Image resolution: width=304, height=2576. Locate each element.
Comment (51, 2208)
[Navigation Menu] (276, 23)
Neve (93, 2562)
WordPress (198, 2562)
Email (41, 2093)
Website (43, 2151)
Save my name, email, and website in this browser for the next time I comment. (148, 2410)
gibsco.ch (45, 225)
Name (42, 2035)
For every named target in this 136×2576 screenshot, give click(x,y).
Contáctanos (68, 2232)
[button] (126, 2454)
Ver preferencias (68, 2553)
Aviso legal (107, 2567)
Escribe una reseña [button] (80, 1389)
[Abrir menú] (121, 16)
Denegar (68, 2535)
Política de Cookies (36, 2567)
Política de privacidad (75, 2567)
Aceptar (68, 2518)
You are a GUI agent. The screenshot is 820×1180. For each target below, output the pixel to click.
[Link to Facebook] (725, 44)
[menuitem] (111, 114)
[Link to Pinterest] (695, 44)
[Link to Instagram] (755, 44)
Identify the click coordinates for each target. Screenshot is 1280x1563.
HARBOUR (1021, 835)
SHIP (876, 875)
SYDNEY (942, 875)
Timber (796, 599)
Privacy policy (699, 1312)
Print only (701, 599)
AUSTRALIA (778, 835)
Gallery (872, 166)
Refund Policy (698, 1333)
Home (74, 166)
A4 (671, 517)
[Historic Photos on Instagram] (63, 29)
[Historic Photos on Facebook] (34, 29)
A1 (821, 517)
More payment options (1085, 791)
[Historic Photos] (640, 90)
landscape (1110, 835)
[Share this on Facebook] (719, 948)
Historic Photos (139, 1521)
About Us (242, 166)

::::

WHAT TO PRODUCE: Taking the line that contains "Privacy policy (699, 1312)" as the starting point, copy every line through the end of the listing exactly, and write nothing further.

TASK RESPONSE:
Privacy policy (699, 1312)
Print only (701, 599)
AUSTRALIA (778, 835)
Gallery (872, 166)
Refund Policy (698, 1333)
Home (74, 166)
A4 (671, 517)
[Historic Photos on Instagram] (63, 29)
[Historic Photos on Facebook] (34, 29)
A1 (821, 517)
More payment options (1085, 791)
[Historic Photos] (640, 90)
landscape (1110, 835)
[Share this on Facebook] (719, 948)
Historic Photos (139, 1521)
About Us (242, 166)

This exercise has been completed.